* BEGIN Text shown *

But the Cotton Producers and Marketers Association of Zimbabwe (CPMAZ) said it was against the continued usage of CBPs as they were tantamount “to creating cartels.”
“Continued usage of buying points only benefits AMA which comes there to collect levies from farmers,” said executive chairman, Clemence Gondo.
“By using the points farmers are also forced to use the same scale at a fee and are not free to negotiate prices individually as buyers gang up.”
He said the farmers were in favour of buyers visiting each farmer and buying the white gold right from the farmer’s doorstep.
“This was successfully done in the past,” he said.
Gondo said the farmers were expecting a price of 63 cents per kg to remain in business.
“The breakeven point is about 53 cents and when we include the mark up, it goes to about 63 cents per kg,” he said.
Last year farmers were paid 30 cents per kg for all grades with promises that they would get top-up after grading but this never happened, Gondo said.

* END Text shown *

= Written tasks =
- a) Answer these questions using the passage on cotton buying points:
(i) What title does Clemence Gondo hold?
(ii) What price per kg do the farmers expect in order to remain in business?
(iii) How much were farmers paid per kg last year?
- b) From the passage on cotton buying points, extract everything from "He said the" down to "happened, Gondo said.".
- c) Continue the passage on cotton buying points from where it stops.

* BEGIN Supplied data *

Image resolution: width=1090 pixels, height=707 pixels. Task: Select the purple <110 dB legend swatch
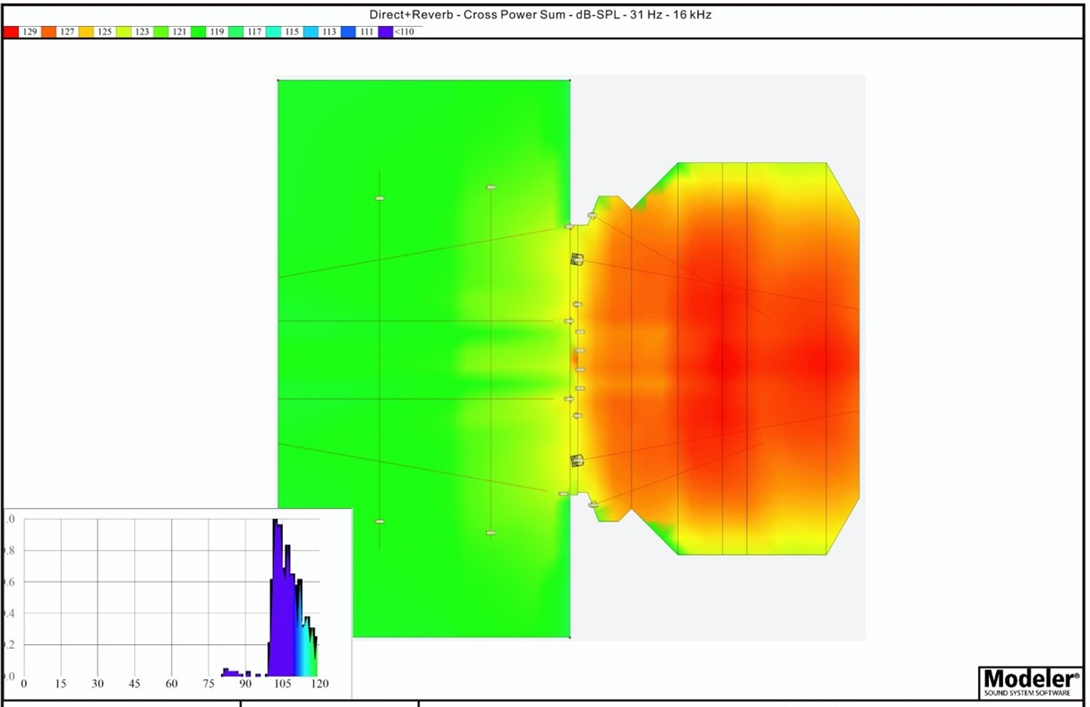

* END Supplied data *

= Solved problems =
- a)
(i) Executive chairman
(ii) 63 cents per kg
(iii) 30 cents per kg for all grades

- b)
He said the farmers were in favour of buyers visiting each farmer and buying the white gold right from the farmer’s doorstep.
“This was successfully done in the past,” he said.
Gondo said the farmers were expecting a price of 63 cents per kg to remain in business.
“The breakeven point is about 53 cents and when we include the mark up, it goes to about 63 cents per kg,” he said.
Last year farmers were paid 30 cents per kg for all grades with promises that they would get top-up after grading but this never happened, Gondo said.

- c)
He said a large number of farmers had since abandoned the crop, which was at one point ranked Zimbabwe’s top agricultural export, opting for more viable once such as tobacco and soya beans.
“Cotton farming was a major foreign currency earner but it is dying now and government is letting us down,” he said.
Finance minister, Patrick Chinamasa in 2016 national budget, said inaction on the part of government would lead to “total collapse of cotton production”.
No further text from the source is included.